Thank you for your comment to my blog. I agree that the dam on the Peace River is a major factor in reduced water flows in the Peace-Athabasca Delta, but it is also acknowledged in Ramsar and other documentation that tar sands extraction has had and likely will continue to have a negative impact on the delta. We think that it is important to connect people to the delta through the birds they love and have them be able to also link threats to the delta and to Boreal bird nesting habitat to their consumption of gasoline.
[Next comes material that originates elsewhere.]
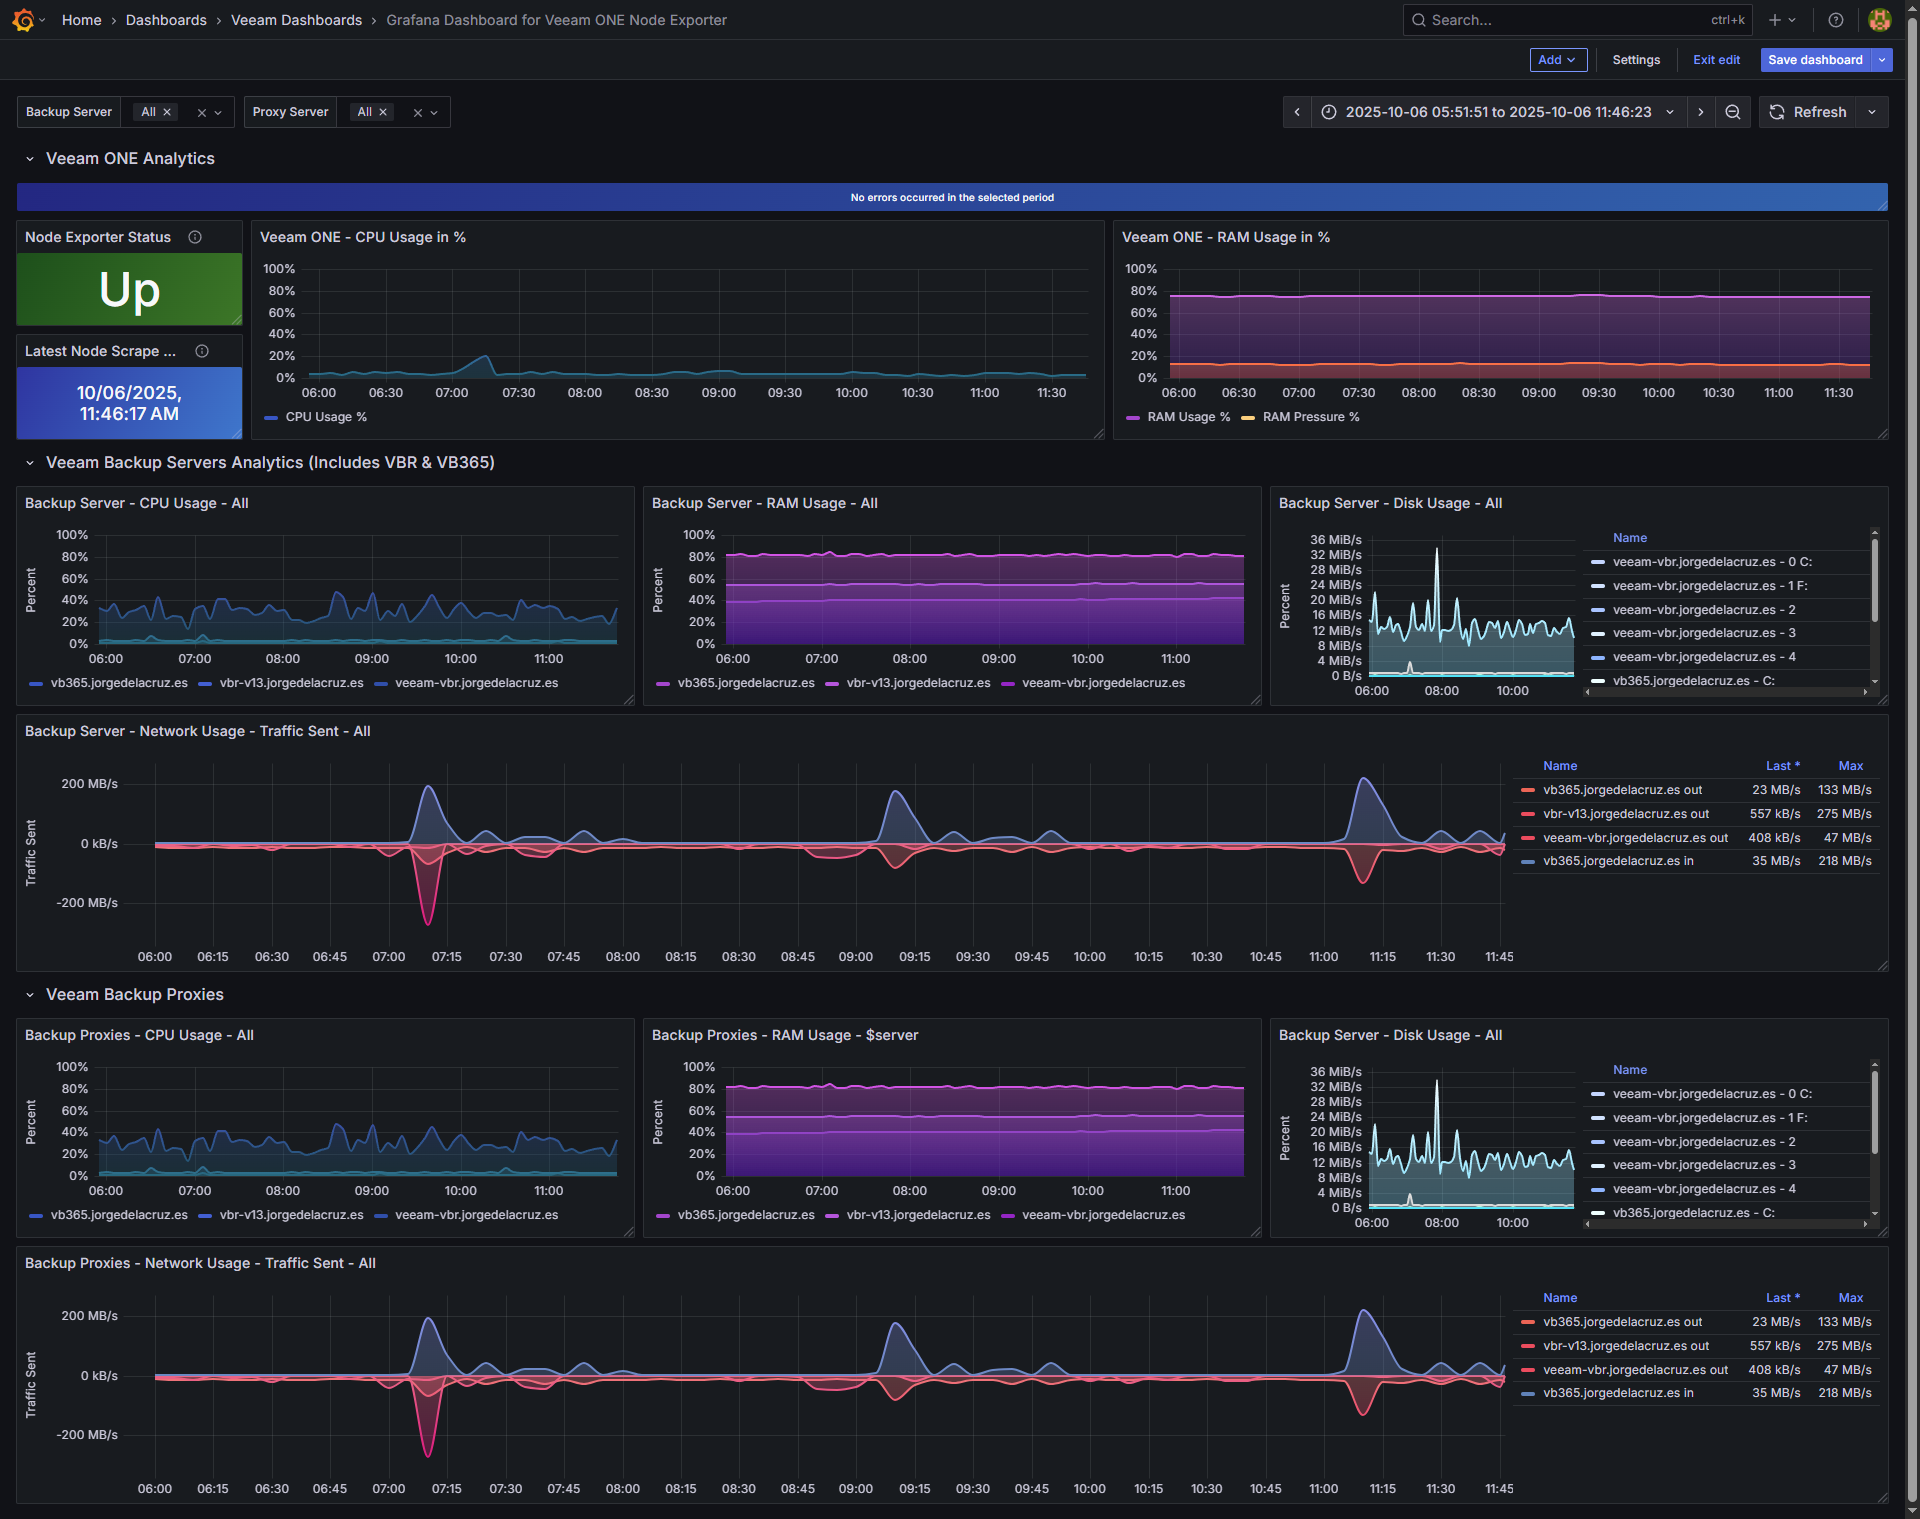Click the Grafana logo icon
Image resolution: width=1920 pixels, height=1519 pixels.
tap(23, 20)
I have been up to the tar sands and the delta several times, but my conclusions are not simply based on a flyover. We have researched and tried to understand the many pressures that put the delta under threat. Our focus on the tar sands is to highlight one that has an immediate connection to our members in the United States, especially given the current debate around energy and climate.
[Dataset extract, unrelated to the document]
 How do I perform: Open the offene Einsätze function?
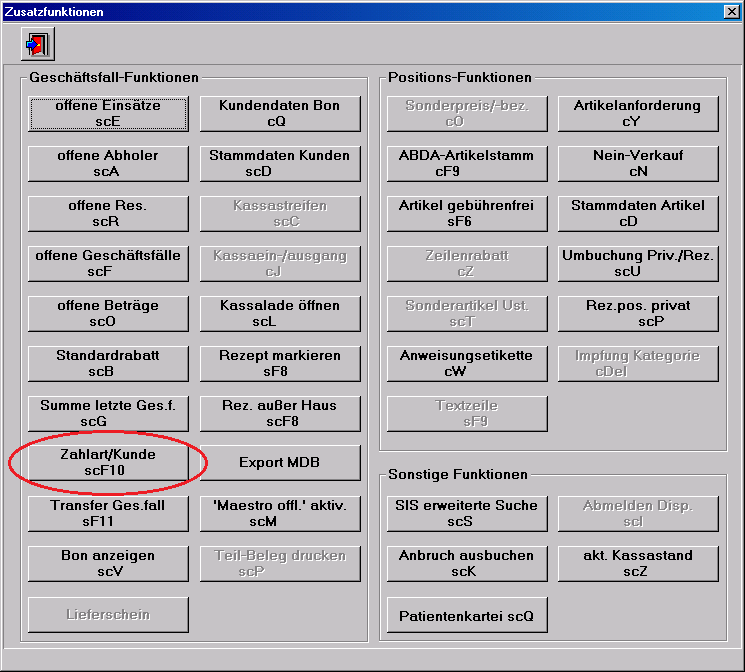108,113
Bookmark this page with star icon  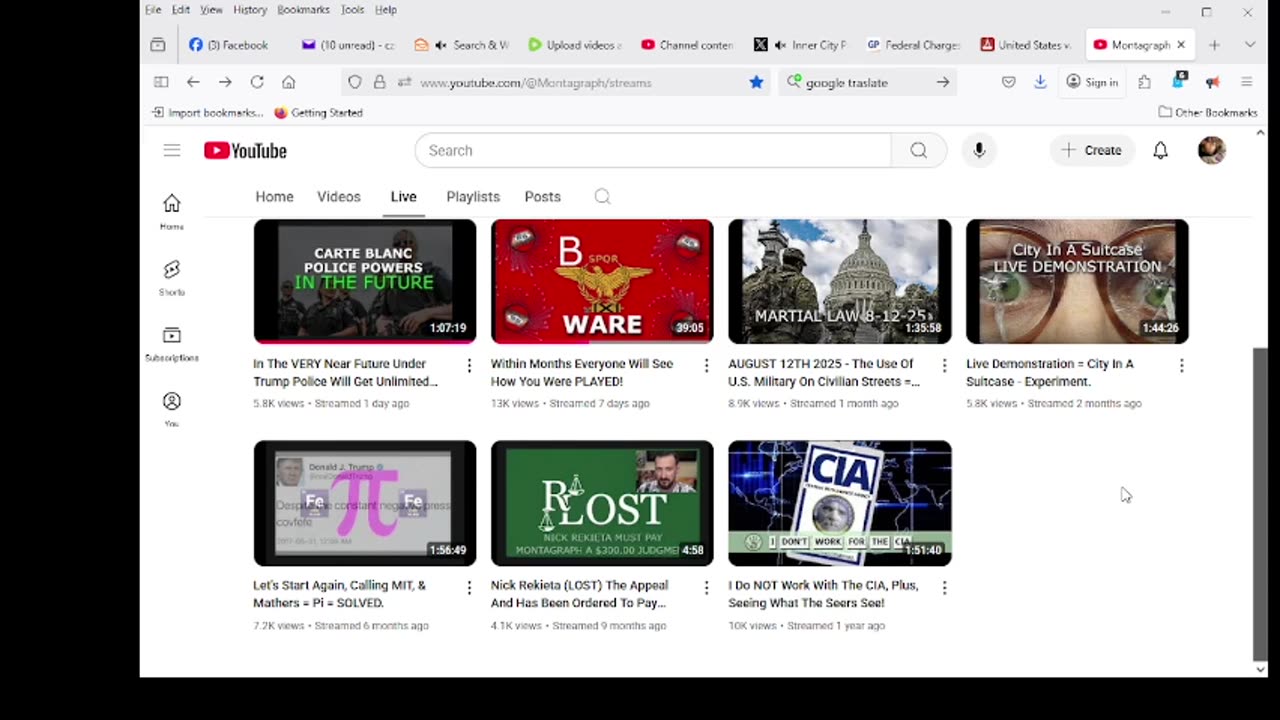coord(756,82)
Connie SimmonsMar 8 2010 02:21 PM

Dear Ms. Casey-Lefkowitz and Mr. Dennis Jacques,

I appreciate the comments from Mr. Jacque in that the Peace-Athabasca Delta has indeed been impacted by the Bennet Dam, and will most likely be impacted further from the proposed Site 'C' dam on the Peace River near Fort St. John. Add in the wild card of climate change, we have no idea of what the future of the Delta will be in view of water quantity/flow through the seasons.
Mr. Jacques' comment, however, that the future of the Peace-Athabasca Delta will not be safeguarded by stopping oilsands development ignores cutting edge research by ecologist, Dr. Kevin Timoney, who has found significantly raised levels of PAH's, arsenic, mercury and other toxins in the sediment of the Delta. Recent research by Dr. David Schindler and Dr. Erin Kelly also provides evidence that contamination from the tarsands is indeed affecting the health of Athabasca River system.
During the Keepers of the Water Gathering in Fort Chipewyan, August 2008, I heard that there may be signiciant issues with contaminated sediments in the Delta, especially in light of the importance of this biogem for the hundreds of thousands of migratory birds who use the Delta each spring to 'stock up' before dispersing across the Arctic to nest and raise young. How does this increased contamination of sediments impact waterfowl, who bottom-feed on macroinvertebrates and aquatic vegetation? Is there an uptake of contamination into the waterfowl? Does it affect their nesting mortality rates? Good questions that need to be answered.
The Peace Athabasca Delta faces increasingly complex issues, of which current and future oilsands development play a predominant part. Looking at one impact issue only will not give us the answers we seek, or help provide the solutions we need.

C. Simmons,
Watershed Steward,
Athabasca Bioregional Society,
Hinton, Alberta

One voiceMar 10 2010 06:23 PM

Hmmm... I wonder how Barry got to Fort McMurray? Did he walk? If so, was he wearing shoes? What about the boat did he make a raft with his bare hands and no tools? I bet a million dollars he has a car! AND I bet another million that he lives in a house of some kind...with stuff in it! I bet he has taken some form of medicine before...Asprin anyone? I LOVE these people! It's like a woman who says she is Catholic but is living in sin with her boyfriend, having sex out of wedlock while taking birthcontrol! Nice try Barry!